**** Records to use ****

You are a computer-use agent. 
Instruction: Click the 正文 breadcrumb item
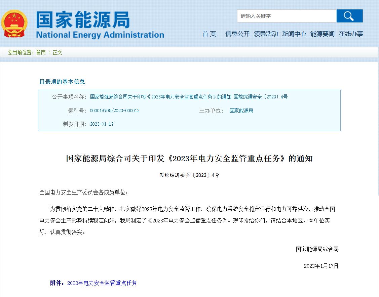click(x=58, y=52)
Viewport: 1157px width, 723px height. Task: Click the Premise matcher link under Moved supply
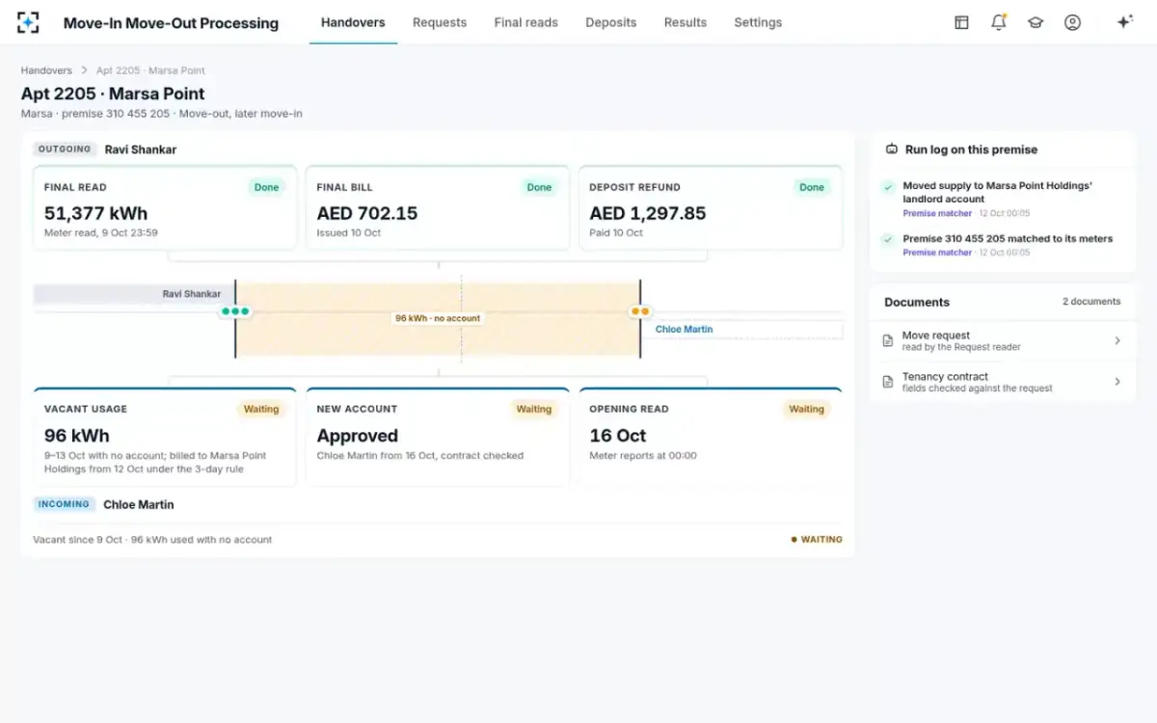point(937,213)
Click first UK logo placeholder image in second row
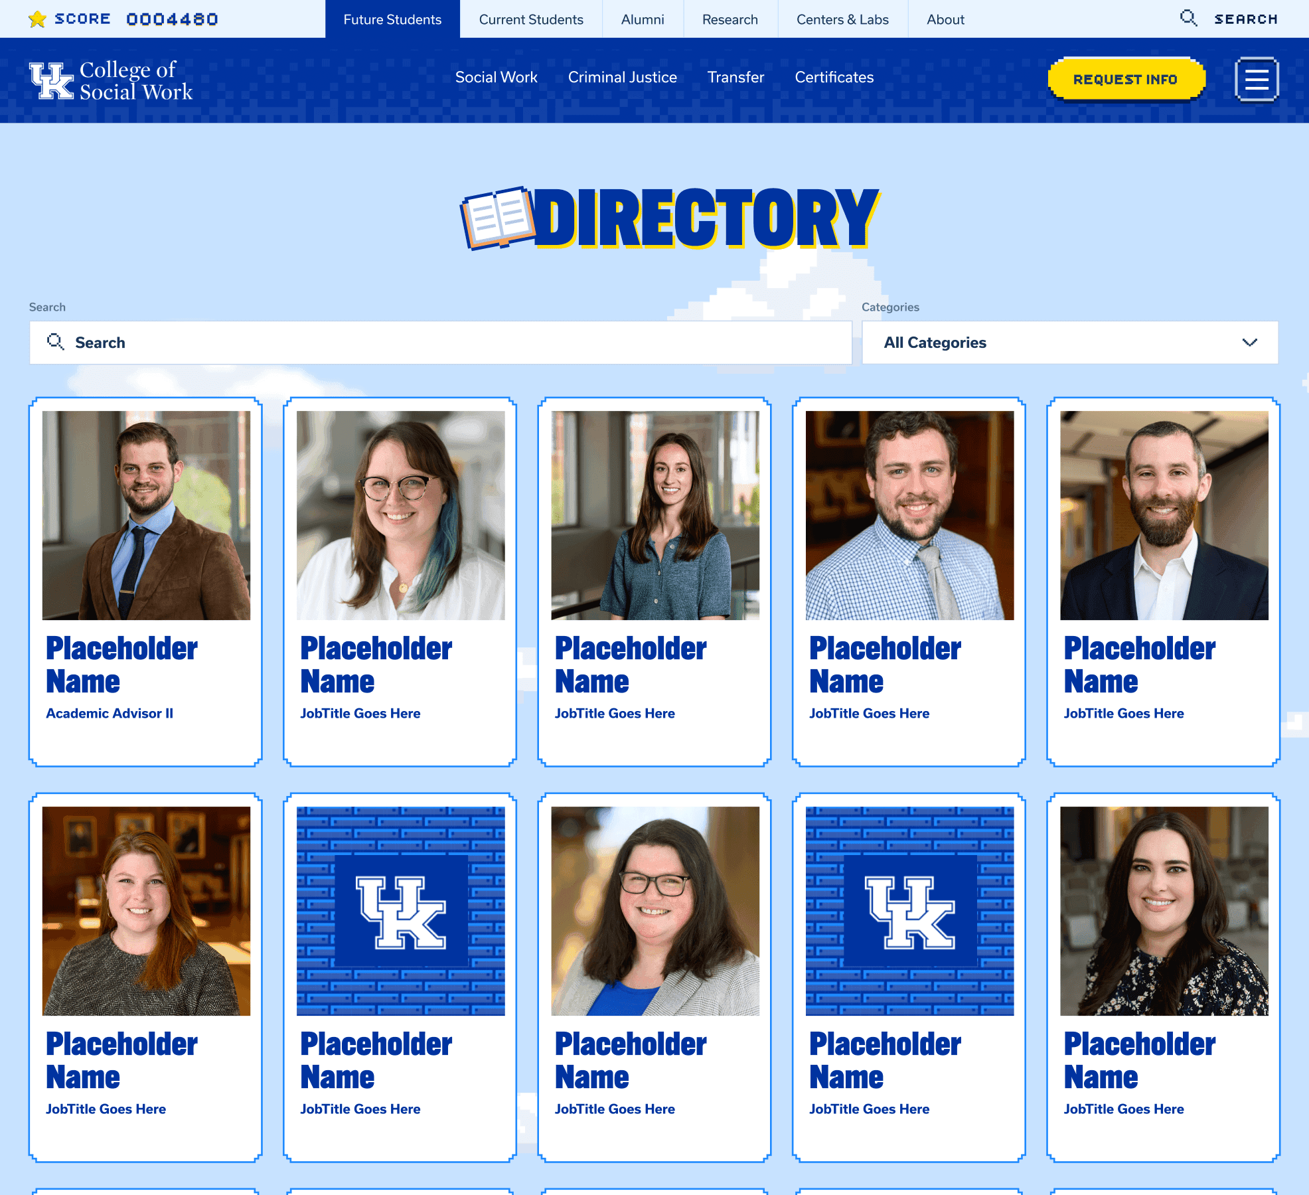The width and height of the screenshot is (1309, 1195). click(400, 911)
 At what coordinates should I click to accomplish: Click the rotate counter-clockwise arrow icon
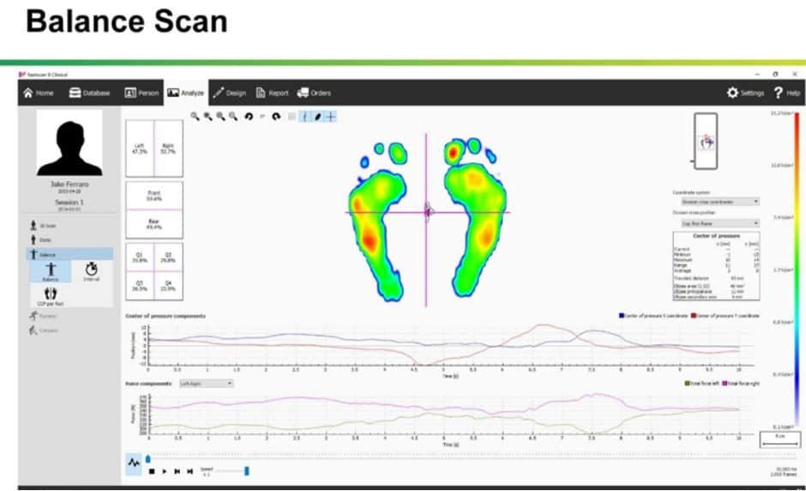point(249,116)
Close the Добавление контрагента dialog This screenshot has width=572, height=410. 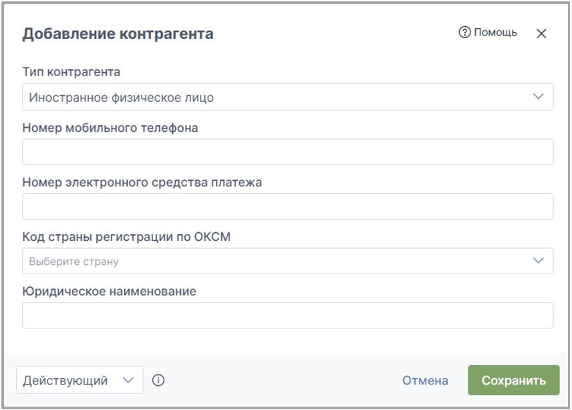[x=541, y=33]
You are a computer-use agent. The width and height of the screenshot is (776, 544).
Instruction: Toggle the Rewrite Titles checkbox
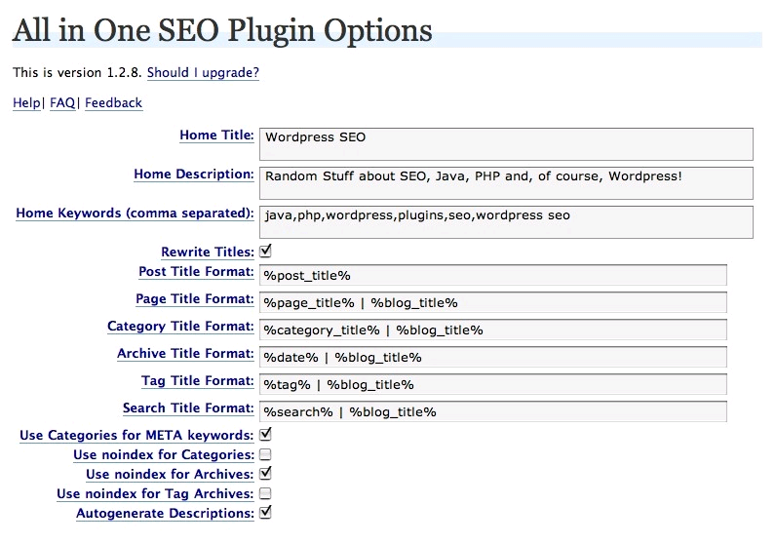point(265,252)

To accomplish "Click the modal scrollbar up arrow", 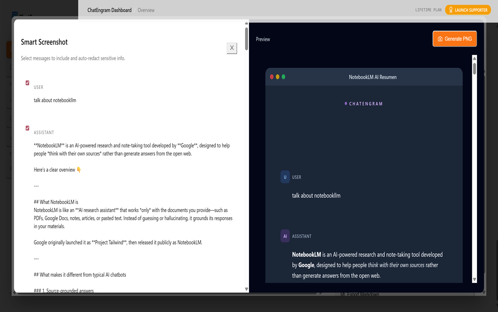I will pyautogui.click(x=245, y=23).
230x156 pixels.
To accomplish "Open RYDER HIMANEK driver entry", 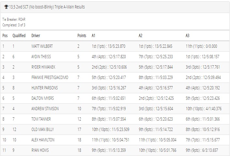I will [43, 67].
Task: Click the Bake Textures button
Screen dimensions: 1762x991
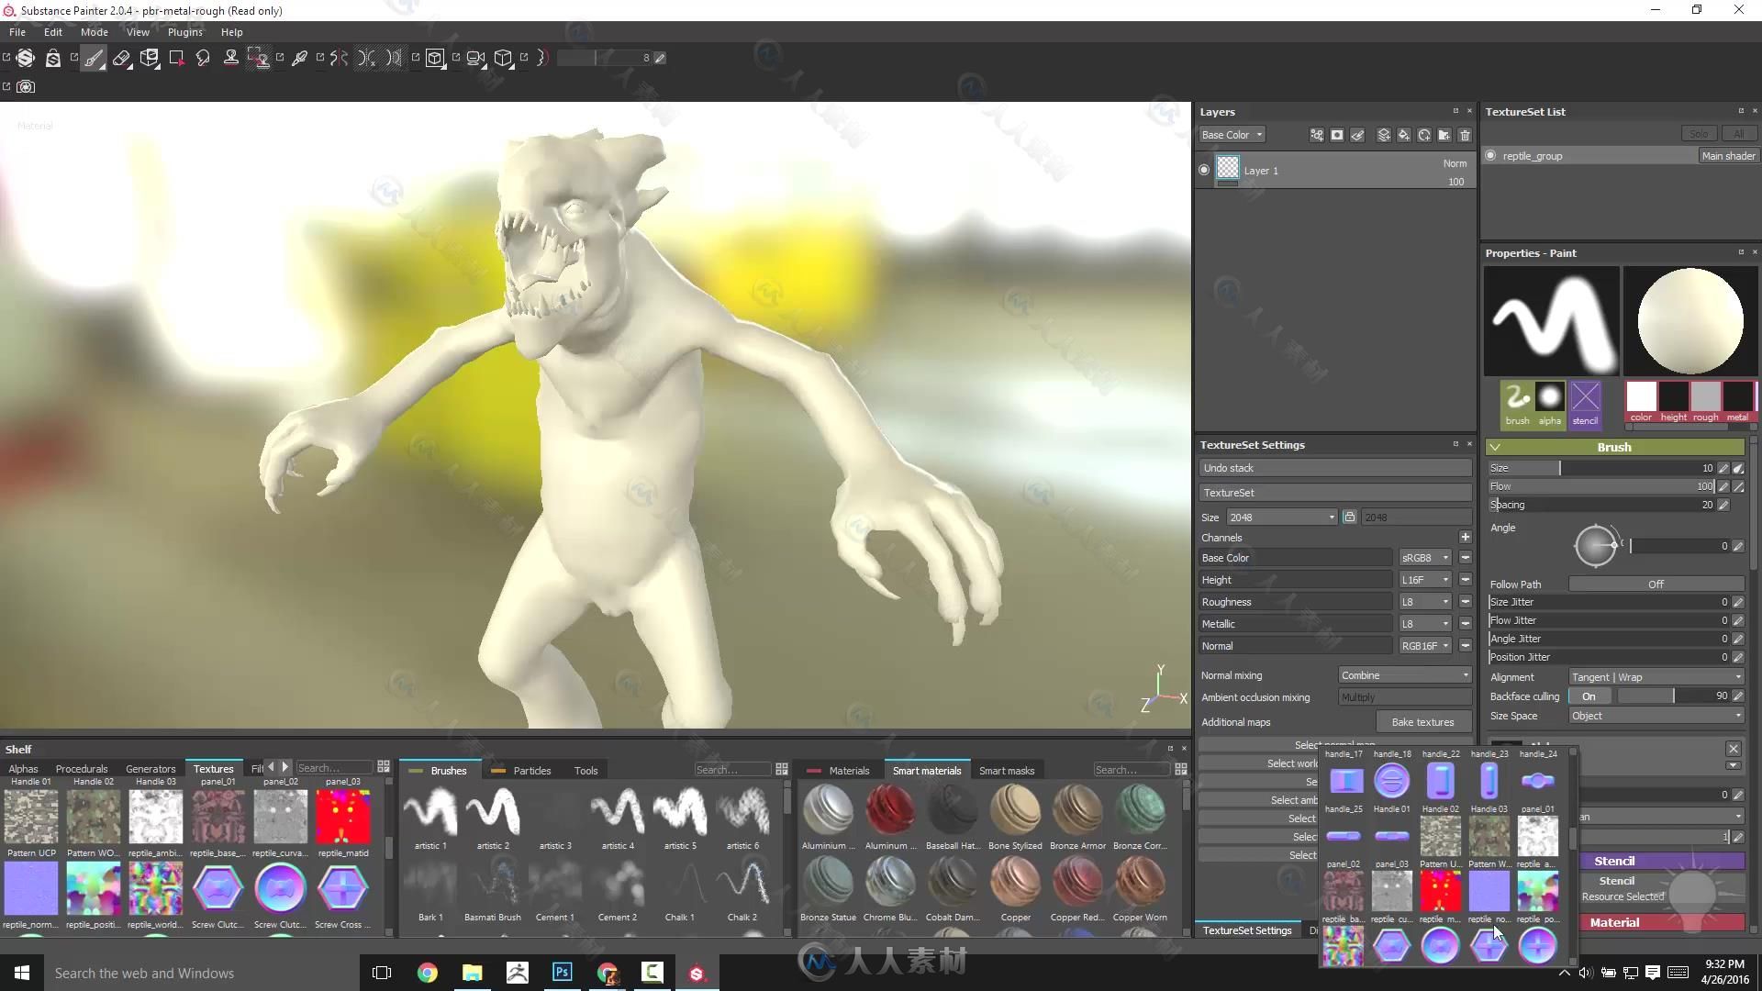Action: click(x=1422, y=721)
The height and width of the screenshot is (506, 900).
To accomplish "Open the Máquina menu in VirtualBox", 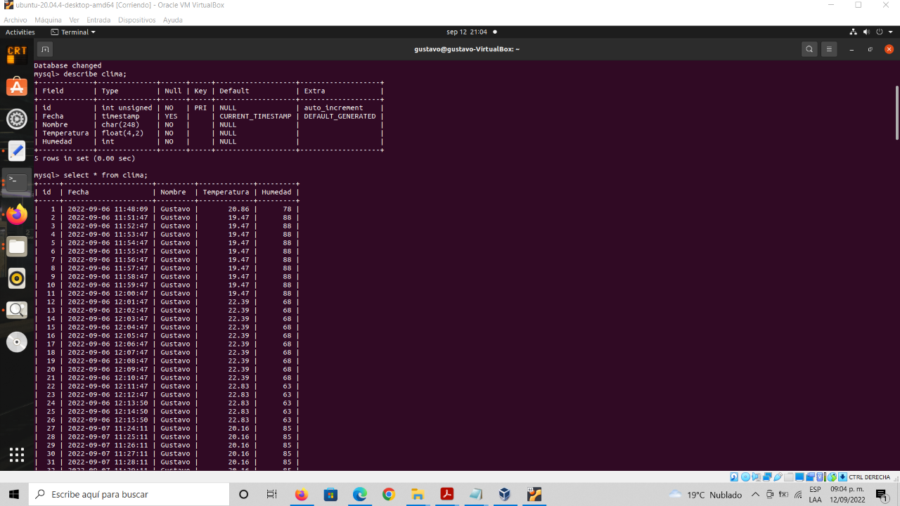I will coord(48,20).
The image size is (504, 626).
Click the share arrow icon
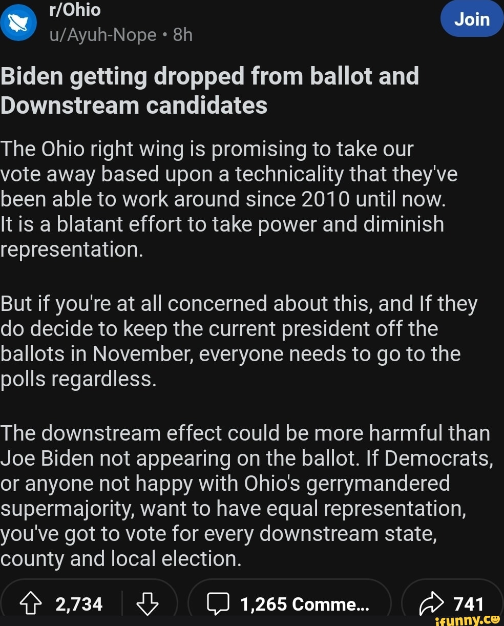pos(430,604)
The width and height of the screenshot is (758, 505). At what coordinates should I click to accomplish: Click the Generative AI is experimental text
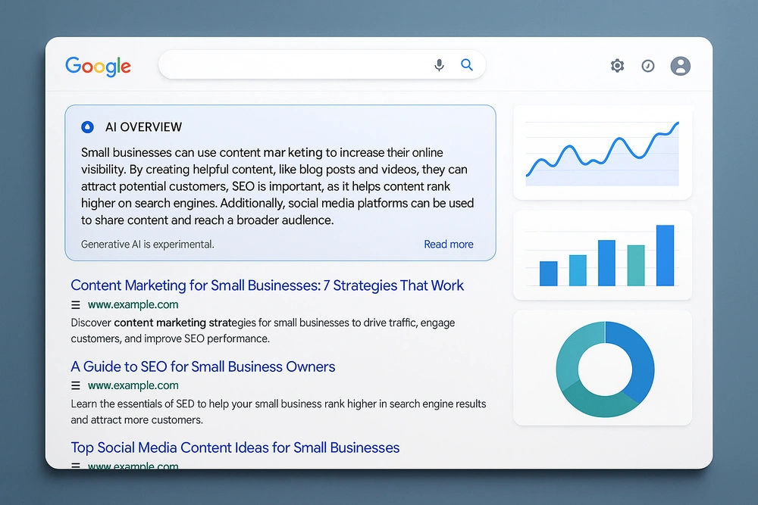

****

## Given problem
Rewrite the entries from the beginning through the line containing "The width and height of the screenshot is (1309, 1195).", inclusive, replacing "breadcrumb" with "navigation" and leaving everything else unchanged. Do not include the pictures in your answer.

## Task solution
You are a computer-use agent. 
Instruction: Click the 正文 navigation item
click(x=58, y=52)
Viewport: 1157px width, 723px height. Task: Click the Premise matcher link under Moved supply
point(937,213)
Click first UK logo placeholder image in second row
The width and height of the screenshot is (1309, 1195). click(400, 911)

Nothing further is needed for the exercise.